— EXERCISE AIM —
Please pick up the article on protecting the Bornean banteng at the point where it stops, and continue writing it.

— EXCERPTED TEXT —
++++

In search of the Bornean Banteng

14 June 2011

Banteng 1 WEBA female banteng and two adolescents photographed in the Malua Forest Reserve by camera trap

A new collaborative project involving researchers from the University’s Field Centre in Malaysia is aiming to protect the Bornean banteng, potentially the first large mammal to go extinct in a near future.

The Bornean Banteng Programme has been launched to aid understanding and conservation of the banteng, a relatively unknown species of wild cattle.

Dr Benoit Goossens, Director of the Danau Girang Field Centre (DGFC), said: "Years of poaching and recent forest conversion to vast areas of oil palm plantations have induced a drastic decline of banteng numbers in Borneo. If nothing is done to reverse the situation, this species could be the first large mammal to go extinct in a near future.

++++

— DATASET CONTENT —
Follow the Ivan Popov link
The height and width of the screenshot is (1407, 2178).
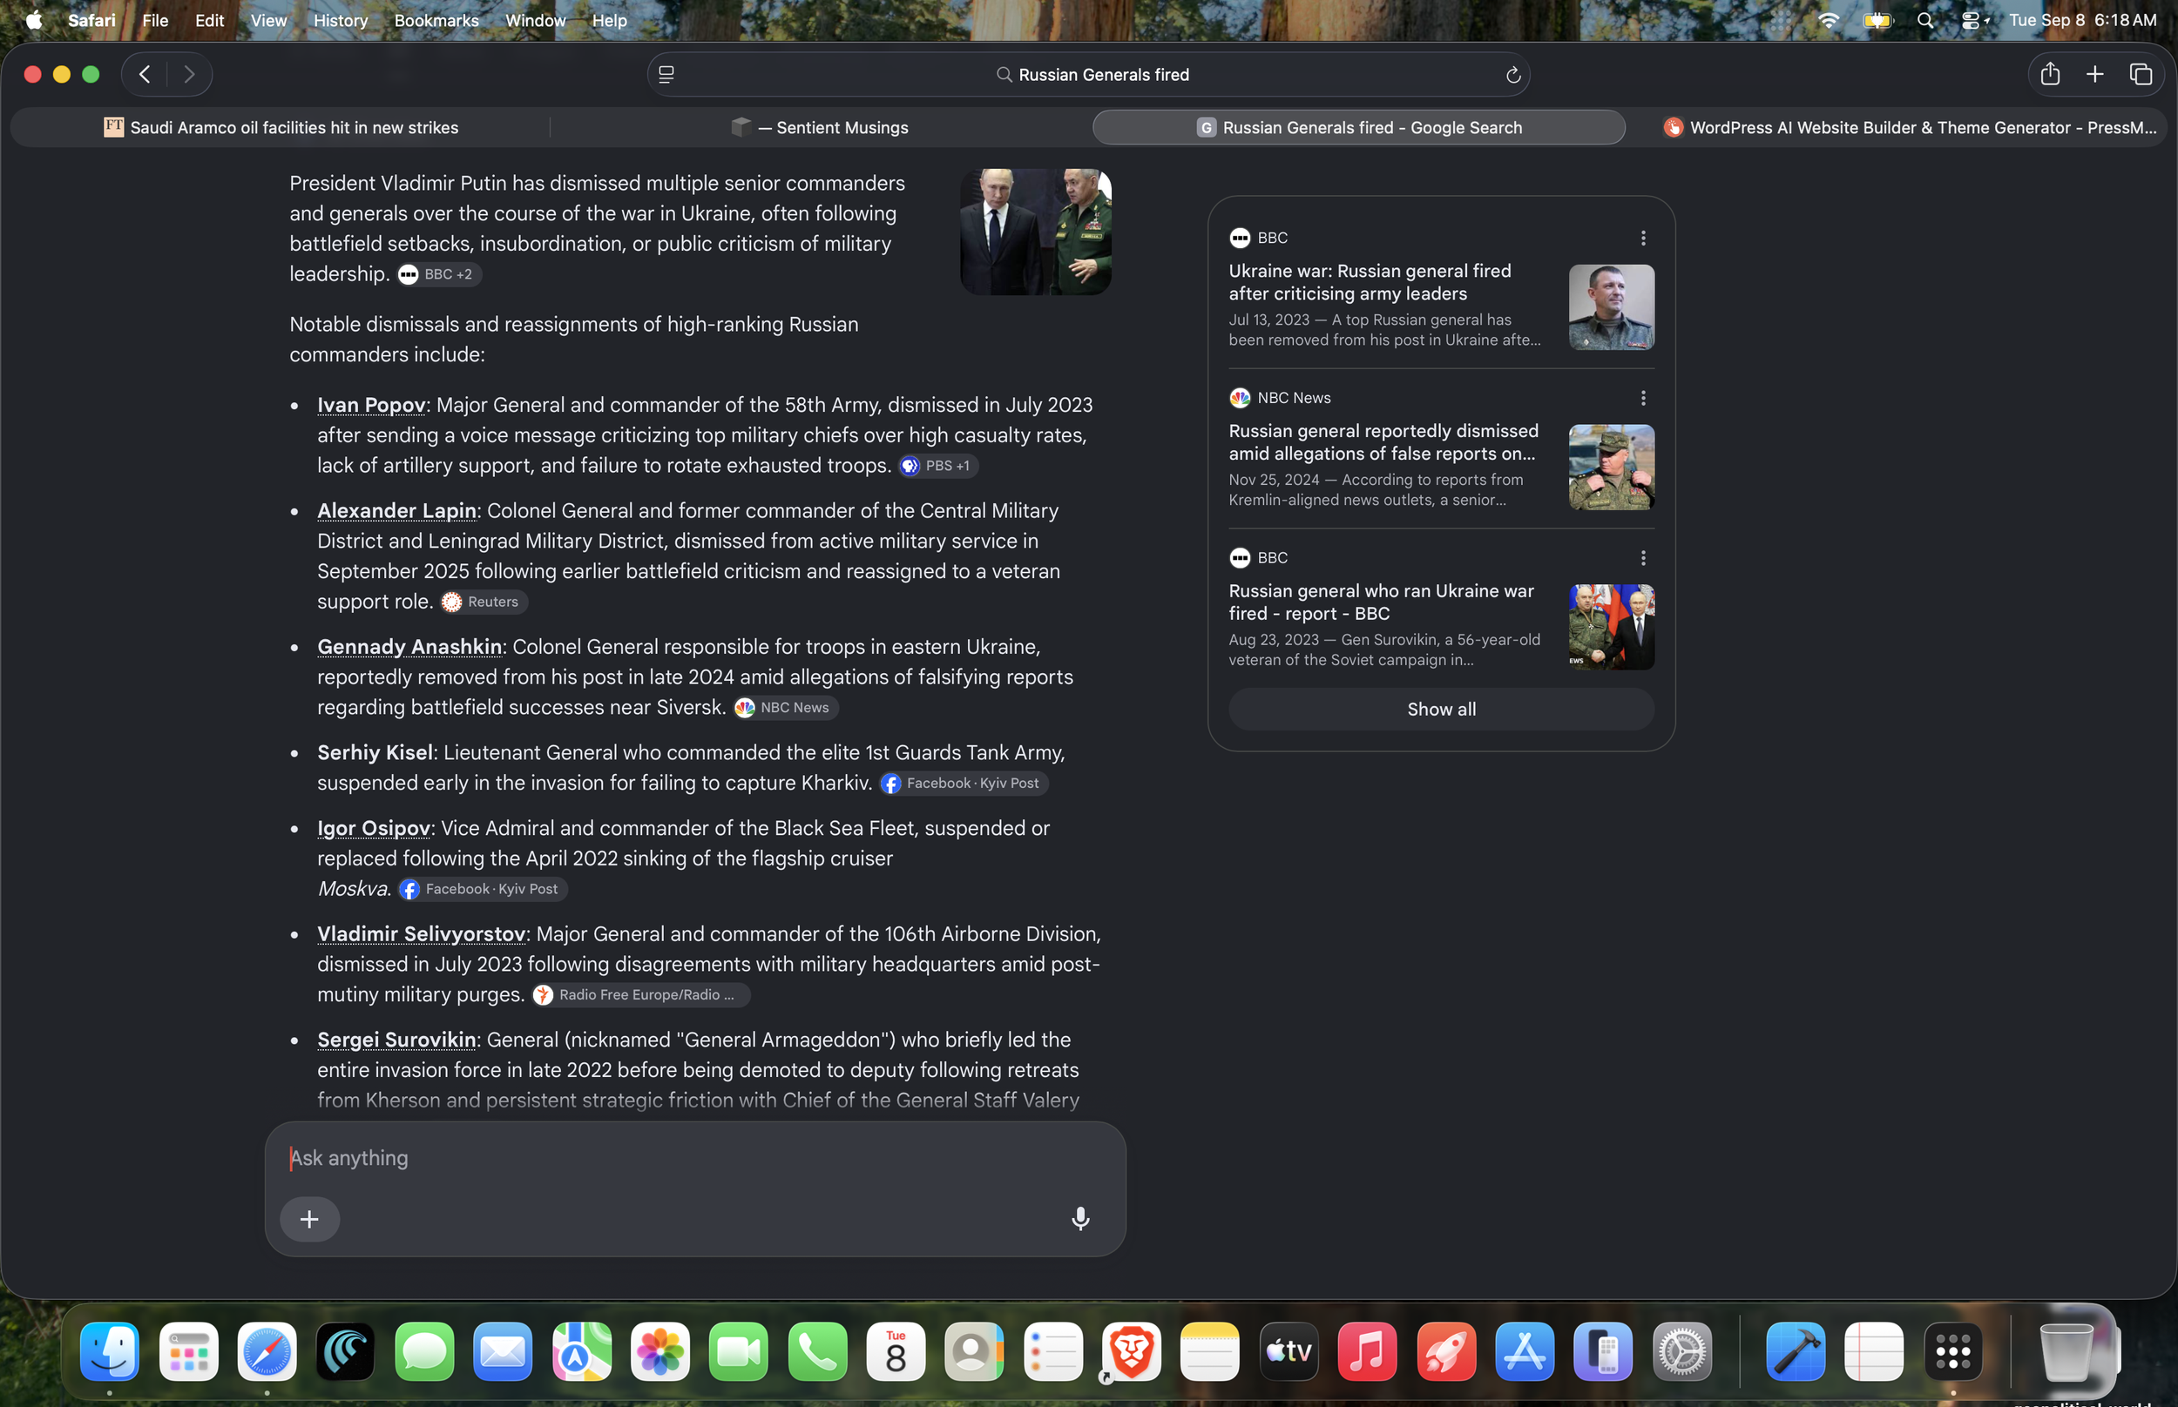tap(371, 405)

++++

— RESPONSE BELOW —
Banteng 2 WEBA female and male banteng photographed in the Malua Forest Reserve by camera trap

"Ecological information is crucial to the conservation of the banteng, however its elusive behaviour, remote inhospitable habitat and small population size preclude investigation."

To overcome these problems, researchers will use satellite telemetry, remote camera traps and genetic analysis to study the banteng population in two forest reserves. The project aims to increase knowledge of the mammals by identifying their home ranges and habitat use, as well as estimating their genetic diversity.

Penny Gardner, PhD student at the School of Biosciences and funded by Houston Zoo, is working on the project, carrying out her research in the 122,000 hectares of Tabin Wildlife Reserve. Penny said: "We’ve been setting up camera traps here at Tabin and also at Malua Forest Reserve, and have already managed to collect some wonderful pictures of healthy adult males and females, as well as juveniles."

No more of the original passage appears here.